In Sense B, faith and reason are clearly allies: Faith is the act of the will by which one submits to the conclusions of reason.

Let us focus for a moment, then, on Sense A. Let us see how subtly important faith is to the very act of reasoning.

Reason involves the comprehension and construction of a chain of syllogisms. The conclusion of any syllogism is known to be true if its premises be true. Tracing any chain of reasoning back far enough, one arrives eventually at premises that cannot be proved true. One arrives at premises, none of which is itself the conclusion of a syllogism. In order for anything to be known on the basis of reason, some initial premises must be known not on the basis of reason.

Scientific theory provides a useful example. Reason develops the theorems of ordinary geometry on the basis of Euclid's postulates. Are the conclusions of ordinary geometry true for the space that we experience? That's a question of physics, not of mathematics, because the question is whether a mathematical description of something physical is true. Notwithstanding the facts of everyday experience, the behavior of the GPS navigation system depends on the theory of general relativity, which denies at least one of Euclid's postulates, which historically had been taken as self-evident. Even in science, one would need faith in postulates of one or another theory in order to believe that the product of reason is a true assertion. I do not believe that the postulate of a scientific theory ought ever to be regarded as true, as an object of faith--after all, when a theory is ruled out by observation, it then becomes clear that at least one of the theory's postulates must be false--but it would be necessary to have faith in a scientific theory's postulates in order to know that it is true.

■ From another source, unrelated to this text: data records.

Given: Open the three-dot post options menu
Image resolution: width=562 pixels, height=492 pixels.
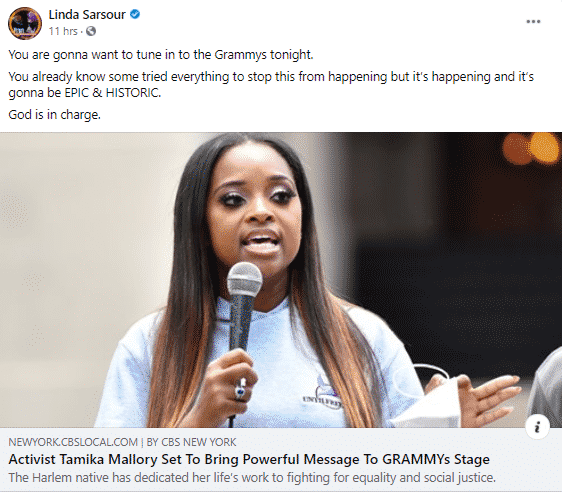Looking at the screenshot, I should click(x=533, y=22).
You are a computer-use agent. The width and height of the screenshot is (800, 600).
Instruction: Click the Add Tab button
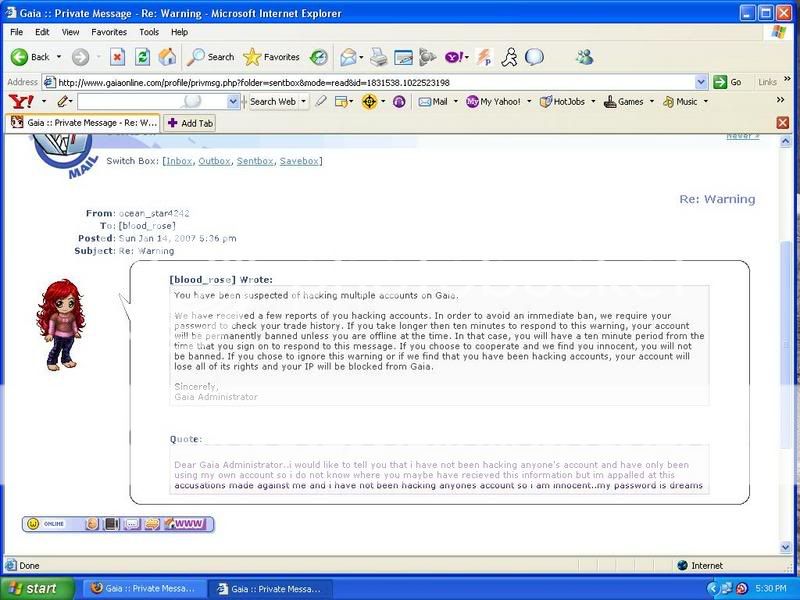pyautogui.click(x=190, y=123)
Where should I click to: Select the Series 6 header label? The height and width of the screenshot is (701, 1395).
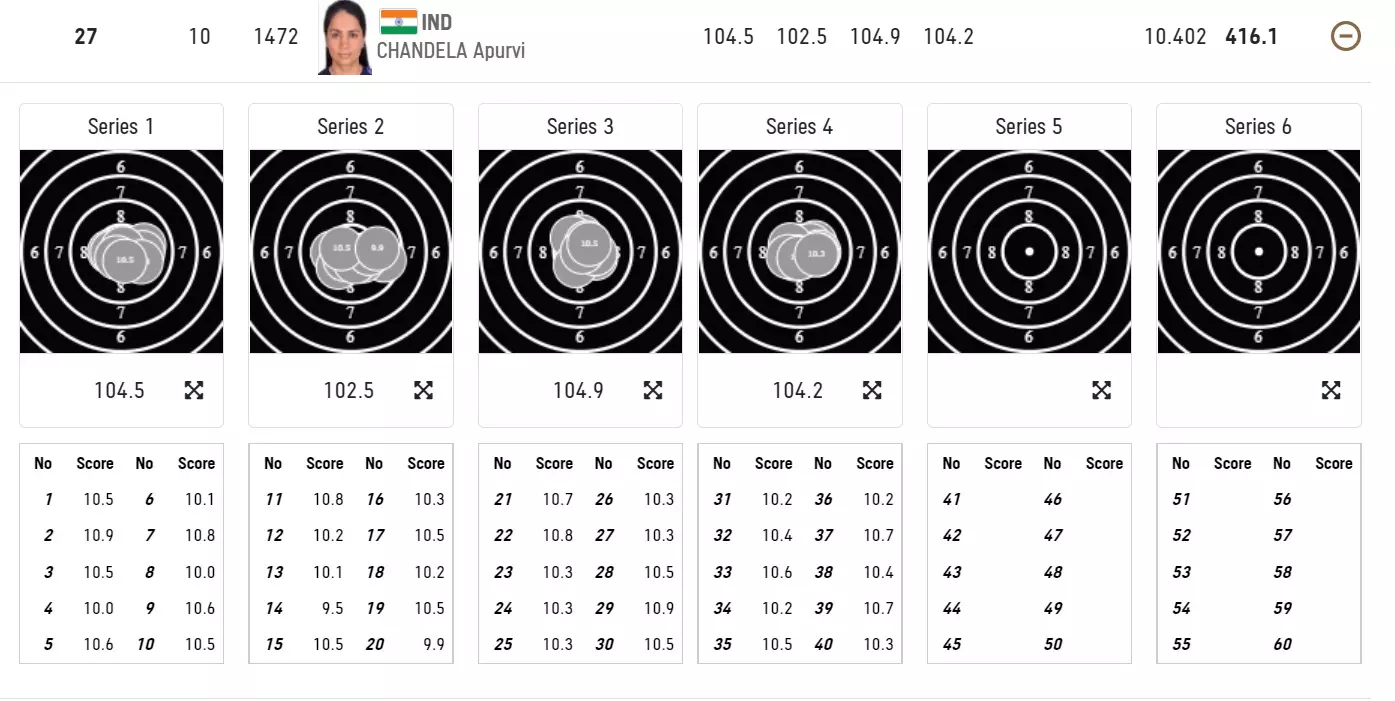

Perhaps there are a few postulates of geometry, of number theory, of set theory, of metaphysics, of morality, etc., that can be known directly by the mind, even if no scientific theory could ever be built solely on these. Still, the reasonable person who would obstinately deny the legitimacy even of faith as in Sense A is driven toward at least a very anemic epistemology and perhaps even toward nihilism.

Catholic doctrine stands opposed to epistemologic anemia. It is developed by way of reason. It is like mathematics in that each of a small number of fundamental assertions is held as true (in this case, by revelation), and logic is applied to develop conclusions from them. Unlike a fundamentalist form of Christianity, the Church does not insist on the Bible as the source of myriad clearly defined assertions, every one of which must be true. While she teaches that the Bible is inerrant, she is silent on the specific meaning of most of the scripture. Rather, she provides a relatively small number of fundamental assertions that can be known only on the basis of revelation, which includes aspects of the Apostolic Tradition that were not recorded in scripture. Logic applied to the fundamental assertions in the light of new circumstances through history allows for the development of doctrine in a way analogous to the development of a branch of mathematics. Unlike the mathematical community or any other community of rational thinkers, however, the Church makes newly definitive assertions guaranteed by the Holy Spirit to be true, not to contain any error in the logic that leads from the fundamental, revealed principles to the newly definitive assertions.